WPA-PSK Cracking As a Service

An anonymous reader writes "Moxie Marlinspike, a security researcher well known for his SSL/TLS attacks, today launched a cloud-based WPA cracking service, where for $34 you can test the security of your WPA password. The WPA Cracker Web site states: 'WPA-PSK networks are vulnerable to dictionary attacks, but running a respectable-sized dictionary over a WPA network handshake can take days or weeks. WPA Cracker gives you access to a 400CPU cluster that will run your network capture against a 135 million word dictionary created specifically for WPA passwords. While this job would take over 5 days on a contemporary dual-core PC, on our cluster it takes an average of 20 minutes.'"

Build a dictionary!

[Anonymous Coward]

So for $34 you can make sure your password is part of their dictionary?

Re:One problem

[ctmurray]

I think the tool is not being sold to people wanting to crack into a WiFi network, rather selling to people so that they can test their WiFi network.

And Slashdot is promoting this

[ClosedSource]

because?

Well at least you can say Moxie has Moxie.

[al0ha]

$34 to see if your password can survive a dictionary attack? Hell pay me $20 and I'll gladly save you some money and provide you with a password guaranteed to be unbreakable by brute force. I'll even sign an NDA to ensure I don't disclose it to anyone but rest assured even I won't be able to remember it!

Re:One problem

[vivian]

Alternatively you could actually not be an asshat, get on with your neighbour and negotiate with them (over a 6 pack of beer) to allow legal access in the event of an outage.

Re:One problem

[Gothmolly]

Isn't it cheaper, easier, and less douchebaggy to just get an aircard?

Re:One problem

[cbiltcliffe]

Because I really find value in testing my OWN network.

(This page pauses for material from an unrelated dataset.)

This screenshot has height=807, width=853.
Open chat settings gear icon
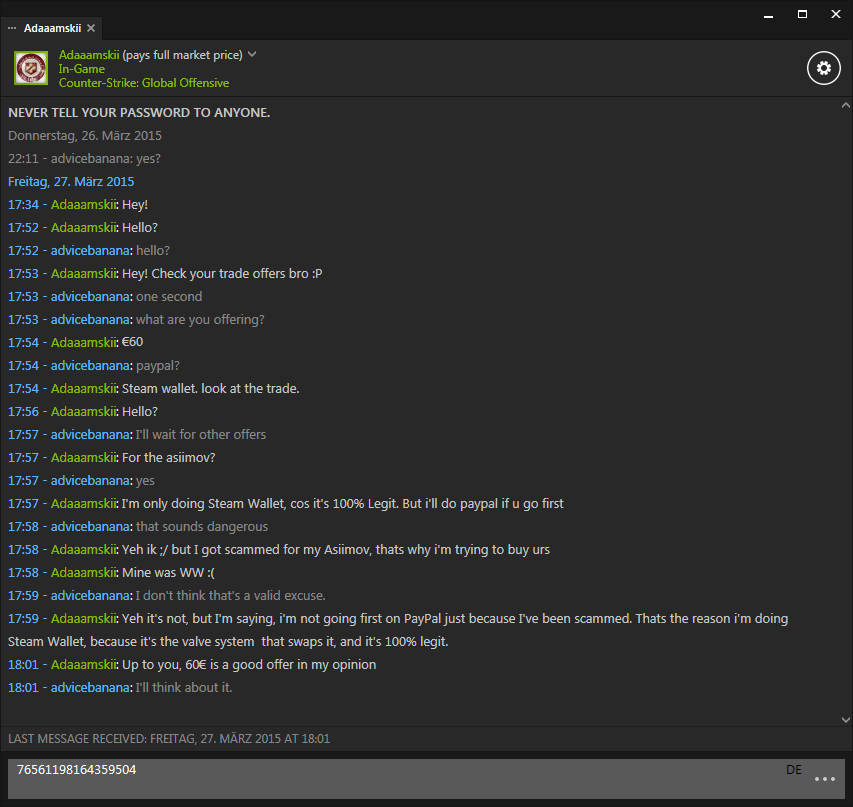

If you don't, then you don't really understand security.
The point is, these dictionaries are already available to the people with their evil bit set.
If you're going "nobody's going to figure out this password," especially if you're running a business, you really should be _making sure_ that nobody's going to figure it out, rather than going on faith.

Unless you have a multi-tens-of-millions word dictionary yourself, so you can make sure that your WPA passphrase isn't in it, you're not properly protecting your network.

Re:Well at least you can say Moxie has Moxie.

[VoidCrow]

But that's vulnerable to a statistical analysis of the preferred distribution of cat turds. Maybe you should randomise it by giving them catnip every time they take a dump?

Re:One problem

[GameboyRMH]

Well then it sounds like you have enough users connecting for plausible deniability. If it's only you and your neighbor sharing a private AP, you have the downsides of both the single-house private AP (no plausible deniability) and open AP (can't be sure what's passing over your network) approaches. The blame will fall on the owner of the connection that handled the offending traffic. If he downloads loli or pop culture warez over your connection and the authorities / the MAFIAA take notice, you're fucked, and all he has to do (assuming router logs are nonexistent / have been rotated out) to get off the hook is delete your AP password from his machine (which he can do when he sees the cops bust down your door / your name in the media). Once it's your word against his, you'll just seem like a guilty pedo / pirate trying to blame it on the neighbor.

Re:And Slashdot is promoting this

[geekmux]

And this matters because..

#1: It's IT-related

#2: It's Security IT-related

#3: Within IT, it has to do with one of the most prevalent technologies in use today.

#4: And finally, it's here, because it sure as hell ain't gonna show up on CNN or the nightly news "tech" corner. Well, at least not for another 6 months or so, when it's "breaking news" to them.